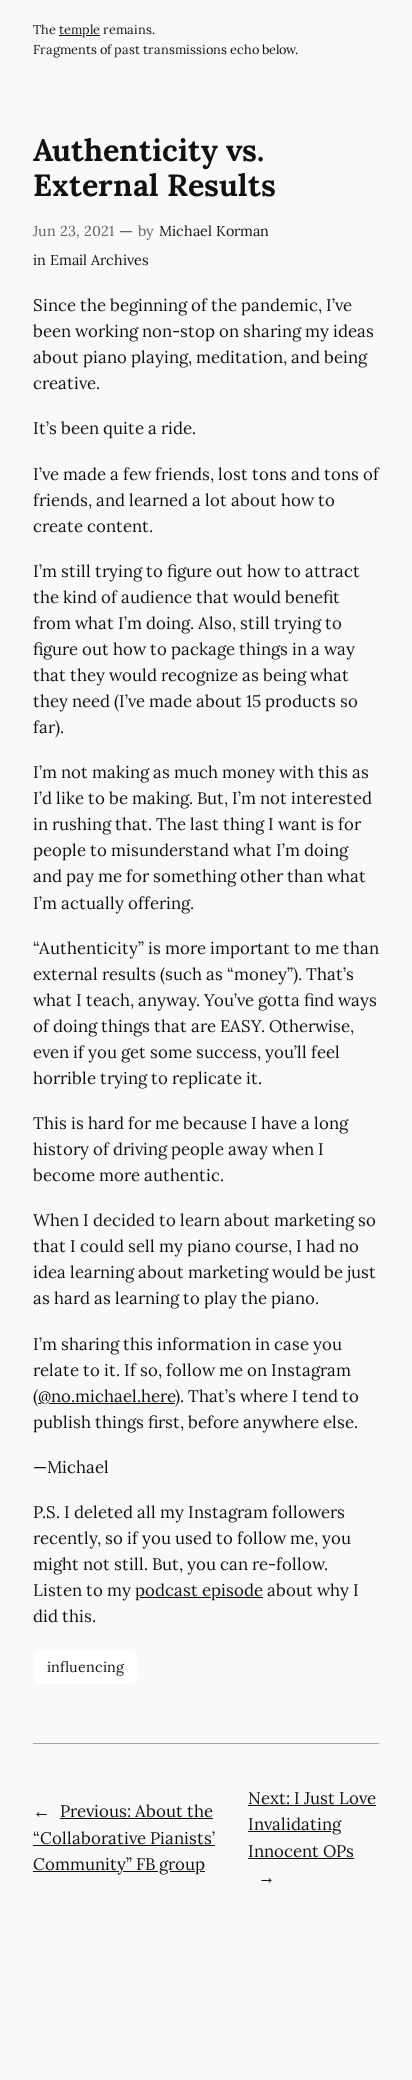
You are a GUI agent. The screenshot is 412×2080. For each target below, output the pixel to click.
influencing (85, 1667)
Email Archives (99, 260)
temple (79, 29)
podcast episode (199, 1590)
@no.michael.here (106, 1396)
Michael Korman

------------------------------------------------------------------------

- Work required: Exclude the pictures and repeat the entries word for word.

- Answer section:
You are a GUI agent. The screenshot is 412×2080. For each target below, output the pixel to click.
influencing (85, 1667)
Email Archives (99, 260)
temple (79, 29)
podcast episode (199, 1590)
@no.michael.here (106, 1396)
Michael Korman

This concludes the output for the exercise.